Records supplied: Begin

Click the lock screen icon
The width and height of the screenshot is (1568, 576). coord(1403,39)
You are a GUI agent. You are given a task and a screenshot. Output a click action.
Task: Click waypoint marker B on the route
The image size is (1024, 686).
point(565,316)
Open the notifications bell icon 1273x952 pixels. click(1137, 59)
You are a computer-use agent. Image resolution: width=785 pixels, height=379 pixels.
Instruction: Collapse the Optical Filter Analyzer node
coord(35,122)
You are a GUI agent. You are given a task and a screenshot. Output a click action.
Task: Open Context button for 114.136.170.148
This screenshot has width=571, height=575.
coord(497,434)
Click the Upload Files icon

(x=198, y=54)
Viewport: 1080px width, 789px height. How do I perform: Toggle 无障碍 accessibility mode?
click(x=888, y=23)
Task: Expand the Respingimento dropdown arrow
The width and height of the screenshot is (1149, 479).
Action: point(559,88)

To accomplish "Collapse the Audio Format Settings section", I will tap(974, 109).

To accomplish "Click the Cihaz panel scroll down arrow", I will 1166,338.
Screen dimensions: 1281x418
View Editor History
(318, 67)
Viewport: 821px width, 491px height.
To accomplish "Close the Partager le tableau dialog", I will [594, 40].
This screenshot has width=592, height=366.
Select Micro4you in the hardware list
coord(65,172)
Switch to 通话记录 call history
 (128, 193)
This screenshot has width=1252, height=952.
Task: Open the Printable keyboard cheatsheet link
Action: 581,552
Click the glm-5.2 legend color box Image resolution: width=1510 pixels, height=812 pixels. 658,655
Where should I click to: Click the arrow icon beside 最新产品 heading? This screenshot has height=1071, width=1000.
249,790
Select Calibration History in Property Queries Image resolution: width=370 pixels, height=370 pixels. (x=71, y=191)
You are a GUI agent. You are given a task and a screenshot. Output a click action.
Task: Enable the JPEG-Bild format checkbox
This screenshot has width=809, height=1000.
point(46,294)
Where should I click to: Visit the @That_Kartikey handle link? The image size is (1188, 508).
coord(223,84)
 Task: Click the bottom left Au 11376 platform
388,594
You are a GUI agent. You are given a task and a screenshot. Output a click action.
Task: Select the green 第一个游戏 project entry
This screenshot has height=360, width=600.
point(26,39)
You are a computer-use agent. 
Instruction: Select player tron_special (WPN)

Records supplied: End

**Your objective**
The lines from the first of the entries through the line holding "Task: Open Context button for 114.136.170.148" are to be restated word for word, and no others.

**Solution below**
Click the lock screen icon
The width and height of the screenshot is (1568, 576). coord(1403,39)
You are a GUI agent. You are given a task and a screenshot. Output a click action.
Task: Click waypoint marker B on the route
The image size is (1024, 686).
point(565,316)
Open the notifications bell icon 1273x952 pixels. click(1137, 59)
You are a computer-use agent. Image resolution: width=785 pixels, height=379 pixels.
Instruction: Collapse the Optical Filter Analyzer node
coord(35,122)
You are a GUI agent. You are given a task and a screenshot. Output a click action.
Task: Open Context button for 114.136.170.148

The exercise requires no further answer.